Его слова они никак не прокомментировали, зато заговорили между собой.
— Что это за ненормальный?
— Не поверишь, это учитель рукопашного боя из моей академии в Рувире.
— Что? Но как? Если он был твоим учителем в Рувире, то он никак не может жить здесь!
— Я знаю. Или, может, не знаю. Он всегда был каким-то странным, но если сейчас сопоставить его замашки с повадками и нравами местных жителей, то становится вероятным тот факт, что он родом из здешних мест.
— Обо мне беседуете?
Они вновь не отреагировали на его слова.
— Как думаешь, чего он хочет?
— Не знаю, но от него можно ожидать всего, что угодно. Мне всегда казалось, что он всех нас ненавидит, все ученики его боялись, и никто не жаловался на него, даже благополучные дети, и не потому, что повода не было.
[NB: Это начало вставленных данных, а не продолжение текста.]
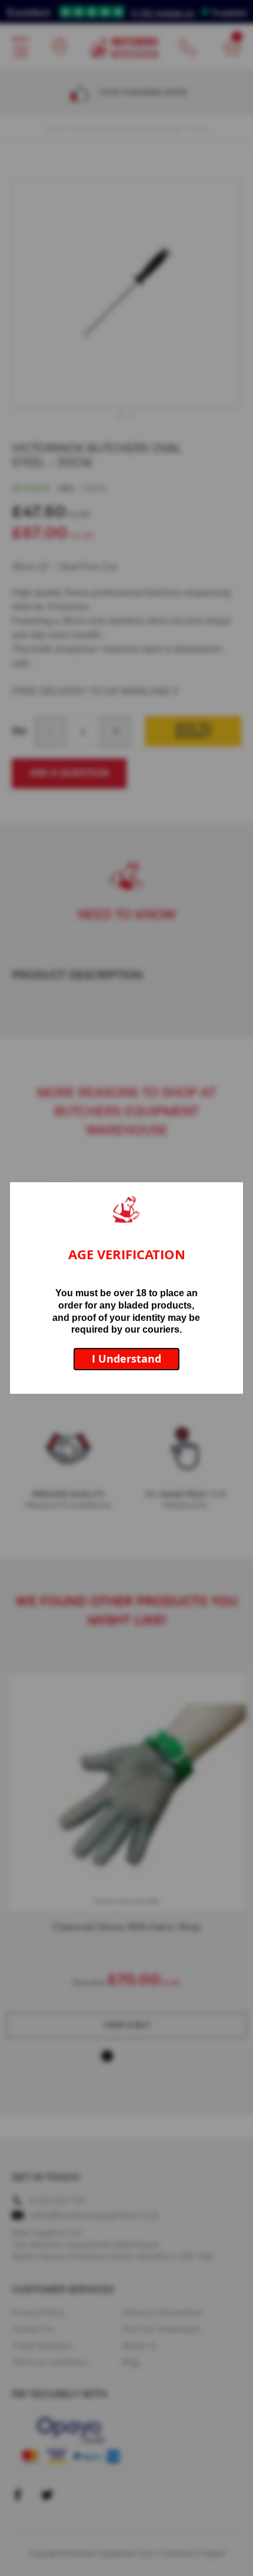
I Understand (126, 1358)
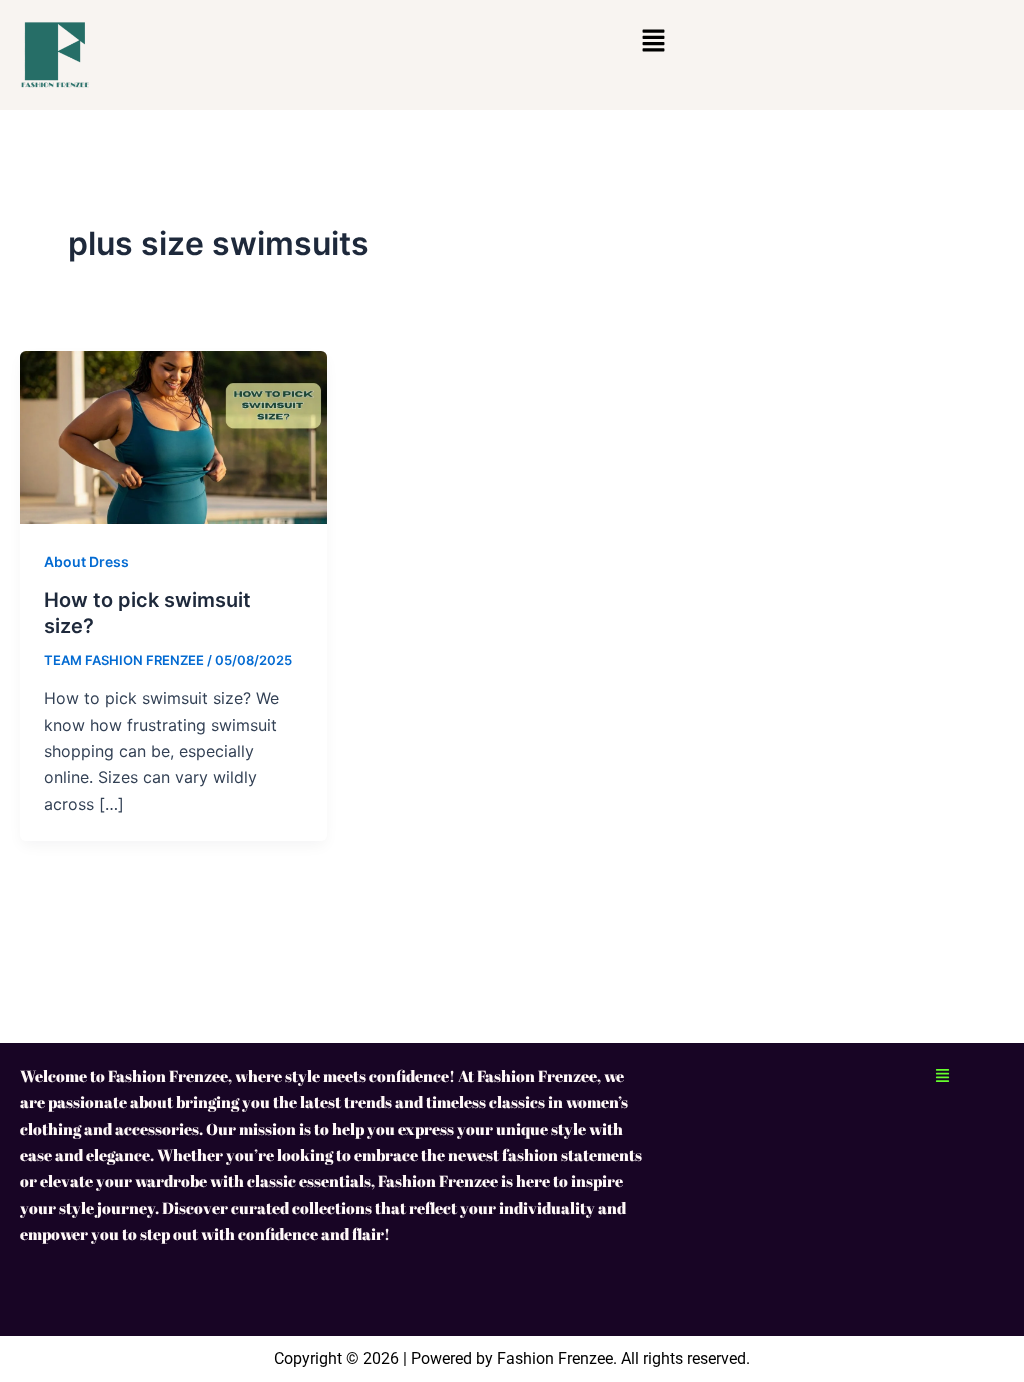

Дан замолчал, многое вспомнилось, многое из того, за что он не любил свое детство, однако теперь рядом него был человек, с кем он мог поделиться наболевшим.
— Мне жаловаться в любом случае было некому! Отец, зная, что я ему неродной сын, на дух не переносил меня, его собственные дети умирали один за другим, а мачеха старалась вырастить на мне злобу и обиду на судьбу.
— Она… била тебя? — осторожно спросила Амалия.
— И да, и нет — мрачно ответил Дан, — она ведь не била меня руками или ногами, она хлестала меня полотенцем, если оно было мокрое…. Он, — Дан кивнул в сторону их нежелательного знакомого, — случайно заметил мою реакцию, когда резко подал мне полотенце, но все-таки, отдать должное, не придал это огласке.
— Значит, тогда, в мэрии?.. О, прости! Если б я знала!
— Ничего, ты не знала, и я тебя не виню.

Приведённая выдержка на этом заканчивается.